* [WHAT NEEDS TO BE DONE]:
Instruction for the entries that follow: retype exactly the lines from the line with "Where should I click to: Open the USD" to the line with "This screenshot has width=1337, height=896.", both included, and omit all others.

(Records excerpted from a collection)
#####

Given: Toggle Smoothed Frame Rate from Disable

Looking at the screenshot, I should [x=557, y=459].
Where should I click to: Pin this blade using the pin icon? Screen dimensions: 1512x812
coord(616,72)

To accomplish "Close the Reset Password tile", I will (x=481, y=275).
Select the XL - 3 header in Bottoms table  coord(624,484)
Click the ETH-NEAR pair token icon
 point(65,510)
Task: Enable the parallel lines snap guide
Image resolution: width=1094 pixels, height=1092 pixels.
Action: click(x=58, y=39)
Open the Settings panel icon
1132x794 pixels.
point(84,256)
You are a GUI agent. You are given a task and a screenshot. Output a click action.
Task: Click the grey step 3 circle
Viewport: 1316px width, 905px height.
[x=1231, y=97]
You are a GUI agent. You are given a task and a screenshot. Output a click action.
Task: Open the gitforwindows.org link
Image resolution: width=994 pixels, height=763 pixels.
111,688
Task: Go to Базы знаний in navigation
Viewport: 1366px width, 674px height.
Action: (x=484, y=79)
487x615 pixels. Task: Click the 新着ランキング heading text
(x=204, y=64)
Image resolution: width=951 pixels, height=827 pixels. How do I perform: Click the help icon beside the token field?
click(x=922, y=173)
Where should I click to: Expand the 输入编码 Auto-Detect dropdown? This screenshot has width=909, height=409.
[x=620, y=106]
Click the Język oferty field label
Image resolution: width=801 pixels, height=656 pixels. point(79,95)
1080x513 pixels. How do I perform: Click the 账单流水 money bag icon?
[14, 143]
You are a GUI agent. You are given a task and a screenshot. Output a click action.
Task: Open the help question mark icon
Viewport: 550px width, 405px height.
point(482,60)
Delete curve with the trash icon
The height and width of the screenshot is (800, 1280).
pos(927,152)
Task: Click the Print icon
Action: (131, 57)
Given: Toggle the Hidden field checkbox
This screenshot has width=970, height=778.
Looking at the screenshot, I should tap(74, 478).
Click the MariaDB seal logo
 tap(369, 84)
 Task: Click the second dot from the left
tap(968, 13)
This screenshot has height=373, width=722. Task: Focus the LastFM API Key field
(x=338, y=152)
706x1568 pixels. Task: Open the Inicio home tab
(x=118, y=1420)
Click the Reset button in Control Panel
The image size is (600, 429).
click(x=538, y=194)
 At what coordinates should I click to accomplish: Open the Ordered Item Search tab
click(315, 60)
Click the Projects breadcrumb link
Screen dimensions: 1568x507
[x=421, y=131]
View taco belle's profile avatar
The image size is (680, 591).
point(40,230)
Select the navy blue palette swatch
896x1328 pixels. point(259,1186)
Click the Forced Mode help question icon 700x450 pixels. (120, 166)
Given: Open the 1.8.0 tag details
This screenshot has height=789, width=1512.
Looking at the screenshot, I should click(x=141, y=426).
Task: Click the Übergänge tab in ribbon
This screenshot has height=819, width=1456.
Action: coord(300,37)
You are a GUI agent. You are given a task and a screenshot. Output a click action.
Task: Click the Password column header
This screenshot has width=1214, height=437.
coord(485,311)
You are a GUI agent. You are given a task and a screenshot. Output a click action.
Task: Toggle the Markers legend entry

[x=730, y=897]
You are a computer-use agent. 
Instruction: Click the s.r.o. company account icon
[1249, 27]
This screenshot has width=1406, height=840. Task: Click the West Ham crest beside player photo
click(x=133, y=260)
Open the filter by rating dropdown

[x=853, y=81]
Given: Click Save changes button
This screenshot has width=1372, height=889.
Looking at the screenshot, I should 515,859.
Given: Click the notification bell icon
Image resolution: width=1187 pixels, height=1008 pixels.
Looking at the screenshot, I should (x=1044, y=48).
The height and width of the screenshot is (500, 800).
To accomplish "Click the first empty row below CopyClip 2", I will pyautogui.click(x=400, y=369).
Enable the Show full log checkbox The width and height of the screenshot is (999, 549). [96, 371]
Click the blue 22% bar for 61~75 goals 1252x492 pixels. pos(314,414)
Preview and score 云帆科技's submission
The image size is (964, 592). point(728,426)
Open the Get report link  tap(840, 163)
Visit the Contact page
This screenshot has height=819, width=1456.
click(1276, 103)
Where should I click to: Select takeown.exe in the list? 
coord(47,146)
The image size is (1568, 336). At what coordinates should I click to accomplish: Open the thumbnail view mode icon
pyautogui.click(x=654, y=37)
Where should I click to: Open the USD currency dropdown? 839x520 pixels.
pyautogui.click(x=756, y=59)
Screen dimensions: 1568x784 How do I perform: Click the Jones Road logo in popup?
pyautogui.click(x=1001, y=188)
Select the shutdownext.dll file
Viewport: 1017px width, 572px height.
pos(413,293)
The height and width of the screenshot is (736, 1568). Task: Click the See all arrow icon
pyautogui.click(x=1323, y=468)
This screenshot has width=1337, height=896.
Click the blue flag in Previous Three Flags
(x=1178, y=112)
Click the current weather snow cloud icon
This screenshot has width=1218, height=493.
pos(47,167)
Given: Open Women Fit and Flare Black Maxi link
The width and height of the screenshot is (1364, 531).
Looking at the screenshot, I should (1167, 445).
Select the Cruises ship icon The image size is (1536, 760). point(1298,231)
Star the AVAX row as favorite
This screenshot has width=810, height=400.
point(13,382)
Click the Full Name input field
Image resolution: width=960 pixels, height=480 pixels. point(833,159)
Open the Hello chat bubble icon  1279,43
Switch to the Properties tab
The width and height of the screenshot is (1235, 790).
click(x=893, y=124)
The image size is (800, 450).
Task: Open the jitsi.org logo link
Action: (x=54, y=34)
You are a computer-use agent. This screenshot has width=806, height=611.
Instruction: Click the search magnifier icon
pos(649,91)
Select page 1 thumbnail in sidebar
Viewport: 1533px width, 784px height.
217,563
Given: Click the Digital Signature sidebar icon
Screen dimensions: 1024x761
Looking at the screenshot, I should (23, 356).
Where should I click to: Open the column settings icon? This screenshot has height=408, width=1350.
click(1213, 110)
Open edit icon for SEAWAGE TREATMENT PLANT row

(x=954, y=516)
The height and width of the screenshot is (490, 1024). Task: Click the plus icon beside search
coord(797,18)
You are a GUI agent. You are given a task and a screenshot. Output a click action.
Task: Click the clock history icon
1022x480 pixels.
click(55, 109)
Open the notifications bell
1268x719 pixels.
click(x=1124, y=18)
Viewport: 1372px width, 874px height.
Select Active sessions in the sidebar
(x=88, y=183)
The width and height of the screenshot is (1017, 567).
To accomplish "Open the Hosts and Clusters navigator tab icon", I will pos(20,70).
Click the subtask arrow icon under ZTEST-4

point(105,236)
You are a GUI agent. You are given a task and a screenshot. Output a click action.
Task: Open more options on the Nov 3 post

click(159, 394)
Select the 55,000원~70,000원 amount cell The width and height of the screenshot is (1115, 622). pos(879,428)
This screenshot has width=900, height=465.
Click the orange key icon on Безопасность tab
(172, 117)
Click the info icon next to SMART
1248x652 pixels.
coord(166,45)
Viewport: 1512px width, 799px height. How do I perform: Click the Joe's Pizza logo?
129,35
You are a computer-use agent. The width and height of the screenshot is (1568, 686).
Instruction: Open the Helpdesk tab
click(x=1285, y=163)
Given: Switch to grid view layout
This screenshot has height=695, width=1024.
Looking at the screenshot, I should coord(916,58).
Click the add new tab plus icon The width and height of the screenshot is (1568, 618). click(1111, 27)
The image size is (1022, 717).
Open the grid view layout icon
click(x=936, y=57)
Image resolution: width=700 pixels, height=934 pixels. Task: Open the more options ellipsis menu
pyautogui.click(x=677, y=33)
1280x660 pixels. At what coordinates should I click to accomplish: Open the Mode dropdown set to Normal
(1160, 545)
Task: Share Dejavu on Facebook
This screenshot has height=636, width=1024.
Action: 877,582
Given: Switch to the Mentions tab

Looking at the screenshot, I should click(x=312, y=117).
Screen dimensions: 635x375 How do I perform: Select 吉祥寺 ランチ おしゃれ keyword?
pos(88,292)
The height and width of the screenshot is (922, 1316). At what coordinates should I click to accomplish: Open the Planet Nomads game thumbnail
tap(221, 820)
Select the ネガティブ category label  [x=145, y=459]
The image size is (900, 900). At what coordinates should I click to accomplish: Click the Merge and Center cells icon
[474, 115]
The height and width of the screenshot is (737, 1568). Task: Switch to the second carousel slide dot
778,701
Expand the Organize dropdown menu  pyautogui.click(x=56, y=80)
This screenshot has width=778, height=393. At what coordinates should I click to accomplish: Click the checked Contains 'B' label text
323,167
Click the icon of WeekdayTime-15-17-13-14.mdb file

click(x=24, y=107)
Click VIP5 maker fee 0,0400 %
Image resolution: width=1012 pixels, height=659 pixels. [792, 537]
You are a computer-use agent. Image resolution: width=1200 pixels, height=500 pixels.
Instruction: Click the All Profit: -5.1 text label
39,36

#####

* [SOLUTION TO THE PROBLEM]:
Where should I click to: Open the USD currency dropdown? 839x520 pixels.
pyautogui.click(x=756, y=59)
Screen dimensions: 1568x784 How do I perform: Click the Jones Road logo in popup?
pyautogui.click(x=1001, y=188)
Select the shutdownext.dll file
Viewport: 1017px width, 572px height.
pos(413,293)
The height and width of the screenshot is (736, 1568). Task: Click the See all arrow icon
pyautogui.click(x=1323, y=468)
This screenshot has width=1337, height=896.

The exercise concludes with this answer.